La netta vittoria alle legislative del premier uscente dell’Ungheria, Viktor Orbán, approfondirà la faglia fra Budapest e l’Europa occidentale. E conferirà maggior peso al leader magiaro fra i paesi del blocco orientale dell’Ue determinati a brandire il nazionalismo (soprattutto in senso etnico) come leva del consenso.
Conquistati due terzi dei seggi al parlamento (133/199, frutto del 49% circa dei suffragi), il suo partito Fidesz ha ora i numeri per approvare in solitaria modifiche alla Costituzione. E a sentire i temi evocati in campagna elettorale i suoi principali bersagli saranno il magnate americano George Soros, i migranti e l’Unione Europea stessa. Proseguendo in misure come quelle contro le ong o nel muro contro muro con Bruxelles sull’accoglienza dei rifugiati. Filo rosso: offrirsi come scudo nazionalista di fronte alle minacce percepite da un orgoglioso paese ripiegato su stesso dopo l’implosione dell’impero austro-ungarico e il dominio comunista.
Il crescente consenso del primo ministro ricorda che il suo operato non va giudicato – come troppo spesso si tende a fare – come mera iniziativa personale. Orbán ha successo perché è espressione di istanze influenti nella società magiara. In altri termini, non sarebbe una caduta di Orbán a modificare la condotta in Europa dell’Ungheria.

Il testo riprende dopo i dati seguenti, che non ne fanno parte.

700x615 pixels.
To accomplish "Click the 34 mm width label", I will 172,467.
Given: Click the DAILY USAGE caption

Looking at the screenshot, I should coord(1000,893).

Ne ha scritto su Limes Stefano Bottoni:
Orbán è mosso dalla consapevolezza che il suo e altri paesi della regione siano finalmente (ri)entrati a far parte dell’Occidente e abbiano oggi il diritto di parlare «da occidentali» senza prendere lezioni da nessuno.Comunque si valuti l’offerta ideologica tradizionalista e apertamente «sovranista» del premier ungherese, bisogna accettare di vivere in un’epoca multipolare, sia nel campo della diplomazia globale sia nel campo dei rapporti di forza all’interno dell’Unione Europea. Le élite centro ed est-europee, Orbán in testa, hanno acquisito un bagaglio di esperienza e un patrimonio di conoscenza dei meccanismi europei dall’interno che le rende molto meno docili di un decennio fa.Sbaglia chi crede oggi di poter parlare a Budapest, Varsavia o Praga con la stessa supponenza utilizzata con successo in passato. L’approccio adottato dalle autorità di Bruxelles nei confronti della «rivolta» pacifica di Orbán si è rivelato finora controproducente. Chi minaccia sanzioni in nome dei «valori europei», senza avviare una discussione di fondo sul futuro dell’Europa né trovare il coraggio di punire davvero chi rema contro, legittima involontariamente la critica orbaniana all’establishment europeo.